Step 2: Medical Visa and Logistics
Apollo Proton Cancer Centre's international patient team provides a support letter for the Indian medical visa application, which is typically processed within 5 to 7 working days. My1Health coordinates airport transfers and can assist with accommodation near the hospital. Chennai International Airport is 12 kilometres from APCC.
Step 3: Arrival and Treatment Planning
Treatment planning at APCC typically takes 3 to 5 days on arrival. This includes simulation CT and MRI scans in the treatment position, the creation of immobilisation devices, and the construction of the individual IMPT treatment plan by radiation physicists and oncologists. This planning phase is essential to the precision of proton therapy and is not abbreviated.
Step 4: Treatment
Proton therapy for prostate cancer is delivered in daily outpatient sessions, Monday to Friday, over 4 to 7 weeks depending on the prescribed protocol. Most patients remain active and mobile throughout treatment, returning to accommodation between sessions. Treatment sessions themselves last 20 to 50 minutes, including set-up and verification.

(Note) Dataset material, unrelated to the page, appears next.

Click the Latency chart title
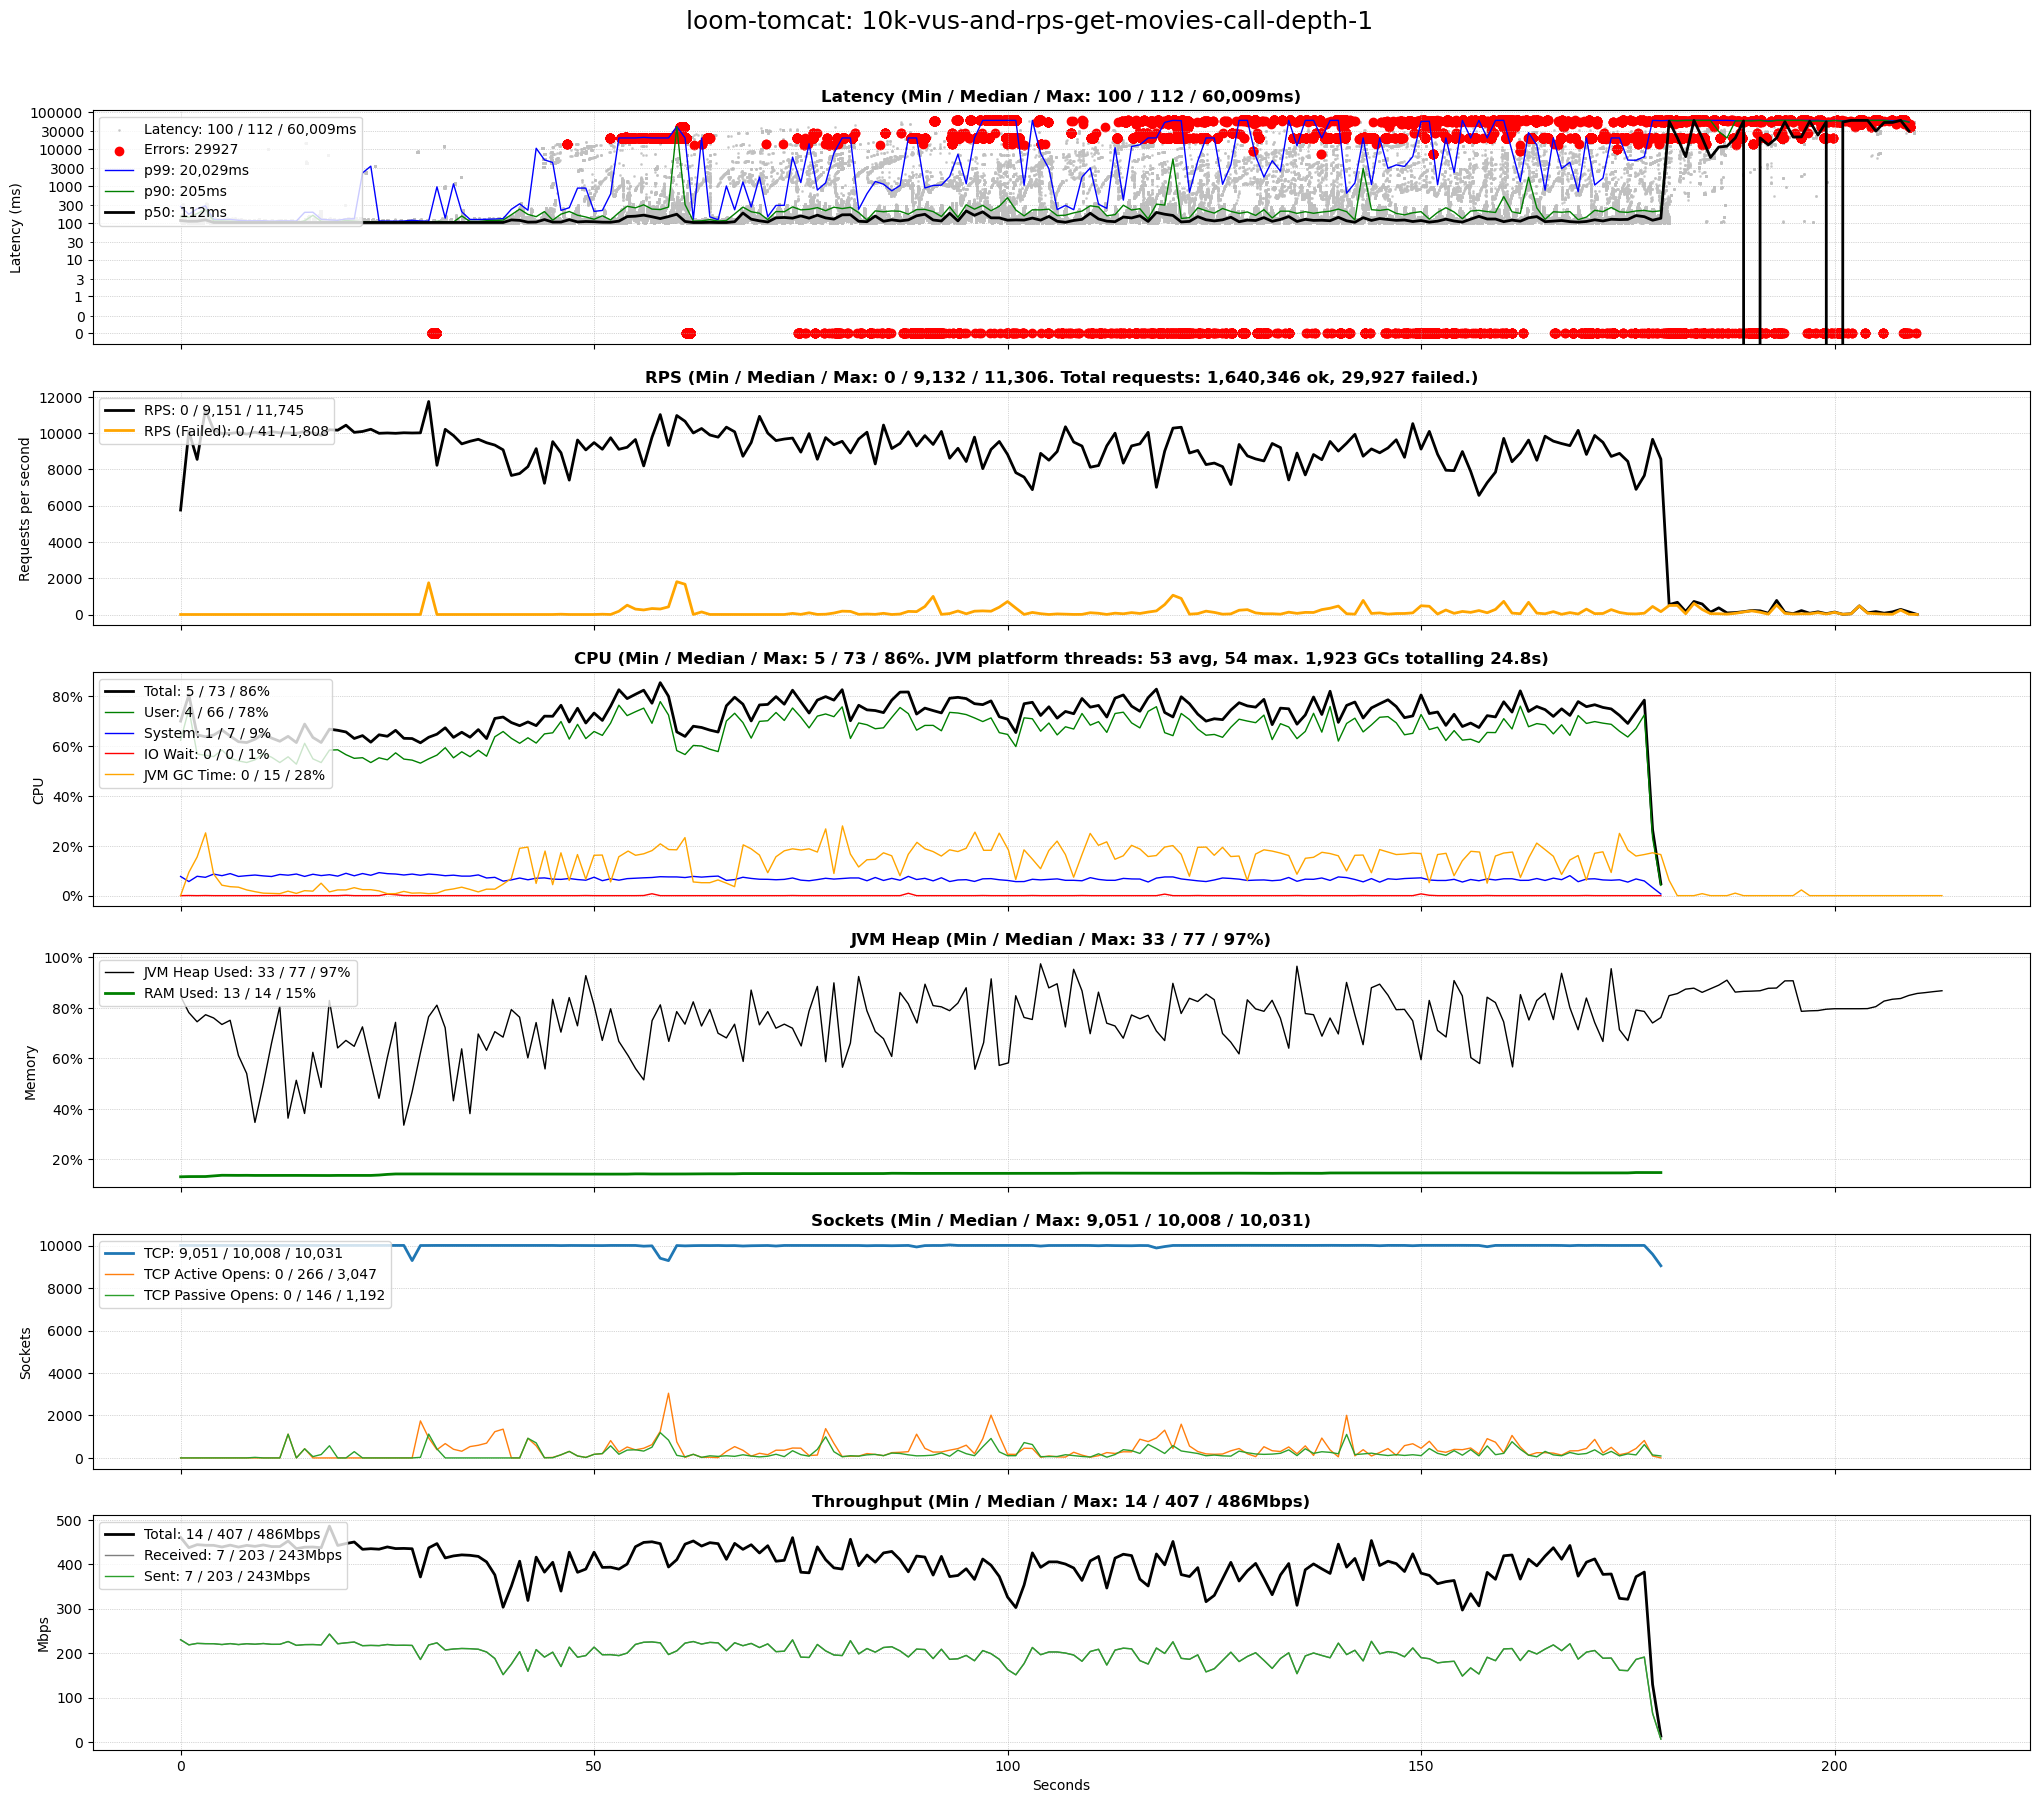 click(1060, 97)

Step 5: Discharge and Follow-Up
Before discharge, APCC provides a full clinical summary, post-treatment monitoring schedule and instructions for ongoing management. My1Health coordinates the communication between APCC and your oncologist or GP at home, ensuring continuity of care. Most patients return home within 1 to 2 weeks of completing their treatment course.